■ **Work required**
Retype every line of the records below without changing a character, but leave out the pictures.

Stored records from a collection
━━━━━━

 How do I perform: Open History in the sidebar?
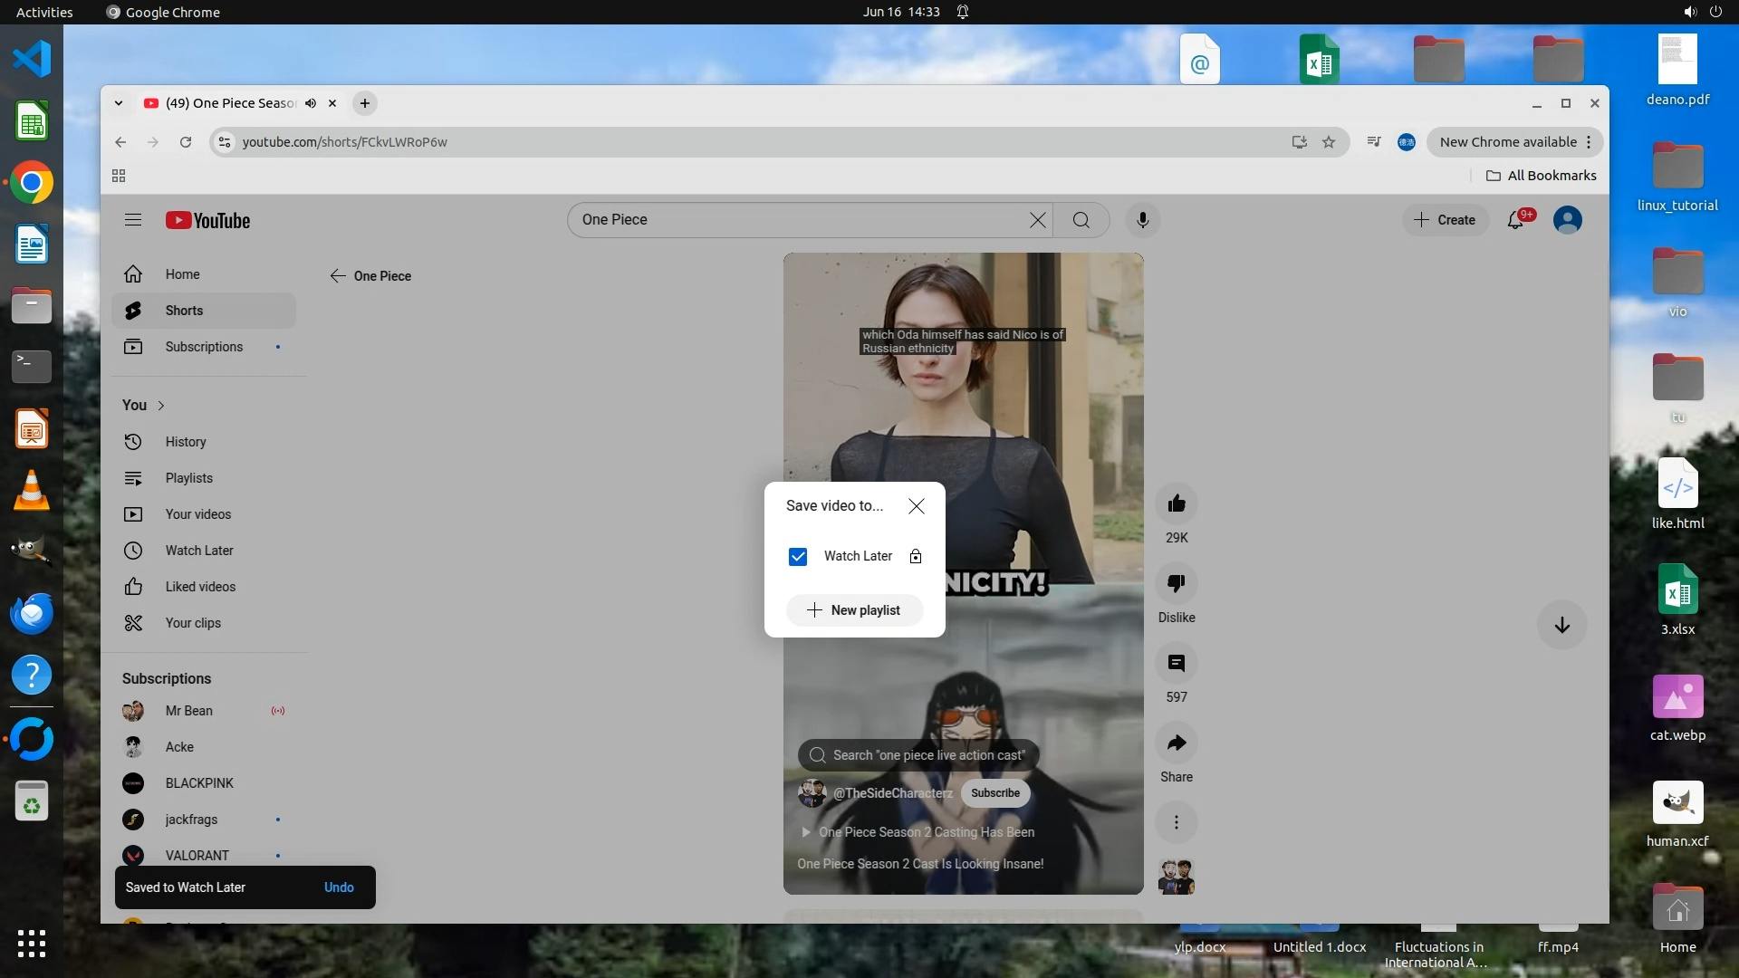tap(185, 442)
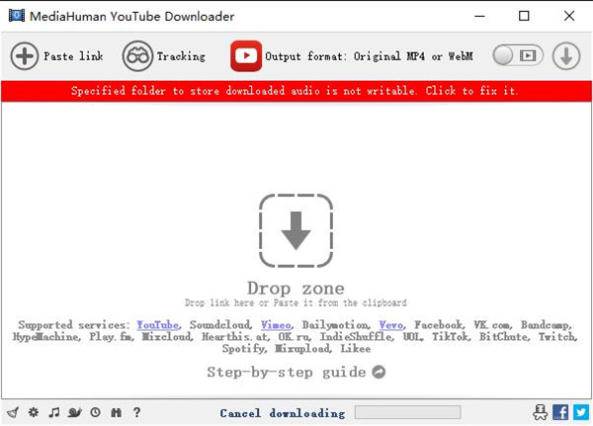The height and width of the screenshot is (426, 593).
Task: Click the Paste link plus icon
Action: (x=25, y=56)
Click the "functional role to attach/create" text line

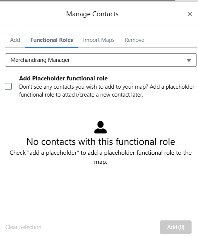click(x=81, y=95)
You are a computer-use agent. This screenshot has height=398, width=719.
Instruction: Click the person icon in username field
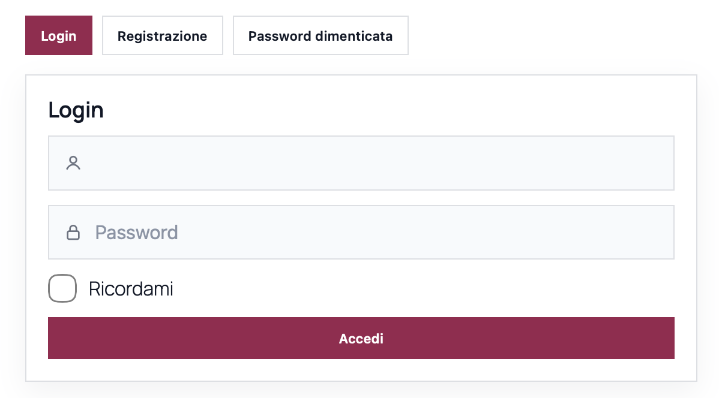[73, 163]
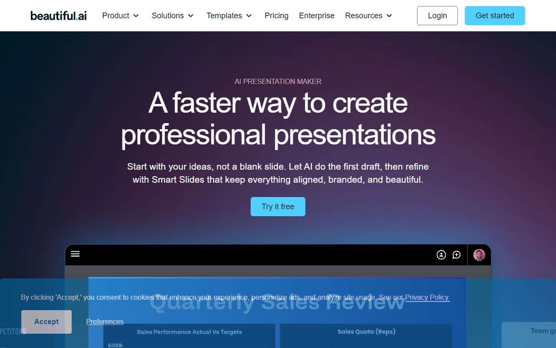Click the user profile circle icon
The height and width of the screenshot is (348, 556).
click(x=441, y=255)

━━━━━━

■ **Solution to this exercise**
 How do I perform: Open History in the sidebar?
tap(185, 442)
The height and width of the screenshot is (426, 593).
Task: Click the Paste link plus icon
Action: (x=25, y=56)
Click the "functional role to attach/create" text line

click(x=81, y=95)
You are a computer-use agent. This screenshot has height=398, width=719.
Instruction: Click the person icon in username field
[73, 163]
Click the user profile circle icon
The height and width of the screenshot is (348, 556).
click(x=441, y=255)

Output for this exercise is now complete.